--- Problem to solve ---
Look through the lines below, find those with the word "will", and copy them.

--- Dataset ---
◆ ◆ ◆ ◆
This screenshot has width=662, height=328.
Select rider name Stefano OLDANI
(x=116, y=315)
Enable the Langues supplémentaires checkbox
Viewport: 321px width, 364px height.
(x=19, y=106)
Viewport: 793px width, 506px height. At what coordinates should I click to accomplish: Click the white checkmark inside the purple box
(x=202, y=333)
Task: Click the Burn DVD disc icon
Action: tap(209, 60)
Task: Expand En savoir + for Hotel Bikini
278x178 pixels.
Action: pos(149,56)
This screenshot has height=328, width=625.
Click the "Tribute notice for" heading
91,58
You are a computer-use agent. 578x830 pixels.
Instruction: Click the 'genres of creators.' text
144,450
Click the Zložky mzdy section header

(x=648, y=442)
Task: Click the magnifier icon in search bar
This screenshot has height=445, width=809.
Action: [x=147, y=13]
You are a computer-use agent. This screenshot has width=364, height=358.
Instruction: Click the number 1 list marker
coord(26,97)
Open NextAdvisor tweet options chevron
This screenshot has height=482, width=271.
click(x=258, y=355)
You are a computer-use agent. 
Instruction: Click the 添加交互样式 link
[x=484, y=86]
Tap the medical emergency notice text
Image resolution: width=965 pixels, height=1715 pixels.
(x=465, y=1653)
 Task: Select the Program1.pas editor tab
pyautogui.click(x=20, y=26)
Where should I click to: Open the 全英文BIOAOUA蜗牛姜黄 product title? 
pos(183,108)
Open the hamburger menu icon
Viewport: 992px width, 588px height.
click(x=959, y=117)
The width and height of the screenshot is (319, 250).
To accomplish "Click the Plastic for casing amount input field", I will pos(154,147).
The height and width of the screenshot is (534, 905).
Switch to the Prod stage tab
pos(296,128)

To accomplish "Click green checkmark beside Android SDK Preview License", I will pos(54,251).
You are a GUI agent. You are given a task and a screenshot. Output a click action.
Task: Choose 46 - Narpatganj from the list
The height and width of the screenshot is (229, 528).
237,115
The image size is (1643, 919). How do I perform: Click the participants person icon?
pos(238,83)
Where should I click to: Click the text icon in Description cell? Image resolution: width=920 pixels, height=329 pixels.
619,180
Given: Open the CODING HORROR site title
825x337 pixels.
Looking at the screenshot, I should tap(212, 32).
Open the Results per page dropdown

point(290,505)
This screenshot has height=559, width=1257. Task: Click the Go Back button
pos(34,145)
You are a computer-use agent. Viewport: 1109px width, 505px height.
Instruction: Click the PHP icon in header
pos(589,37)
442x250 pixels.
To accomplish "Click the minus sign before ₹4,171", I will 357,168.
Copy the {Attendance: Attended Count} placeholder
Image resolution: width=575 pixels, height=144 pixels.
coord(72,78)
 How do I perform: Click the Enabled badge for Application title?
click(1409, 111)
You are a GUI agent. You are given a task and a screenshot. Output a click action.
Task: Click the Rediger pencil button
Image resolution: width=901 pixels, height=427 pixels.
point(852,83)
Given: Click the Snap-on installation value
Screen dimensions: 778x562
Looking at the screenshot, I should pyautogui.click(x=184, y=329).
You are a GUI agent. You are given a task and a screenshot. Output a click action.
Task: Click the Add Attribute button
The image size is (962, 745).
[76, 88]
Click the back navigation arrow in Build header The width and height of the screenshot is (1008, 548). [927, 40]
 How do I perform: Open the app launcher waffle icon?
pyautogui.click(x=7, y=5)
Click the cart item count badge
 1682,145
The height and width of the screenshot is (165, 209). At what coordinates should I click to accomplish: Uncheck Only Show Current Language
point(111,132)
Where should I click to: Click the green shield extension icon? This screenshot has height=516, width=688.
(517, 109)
◆ ◆ ◆ ◆
--- Answer ---
To accomplish "Click the Plastic for casing amount input field", I will pos(154,147).
To accomplish "Click green checkmark beside Android SDK Preview License", I will pos(54,251).
To accomplish "Click the minus sign before ₹4,171", I will 357,168.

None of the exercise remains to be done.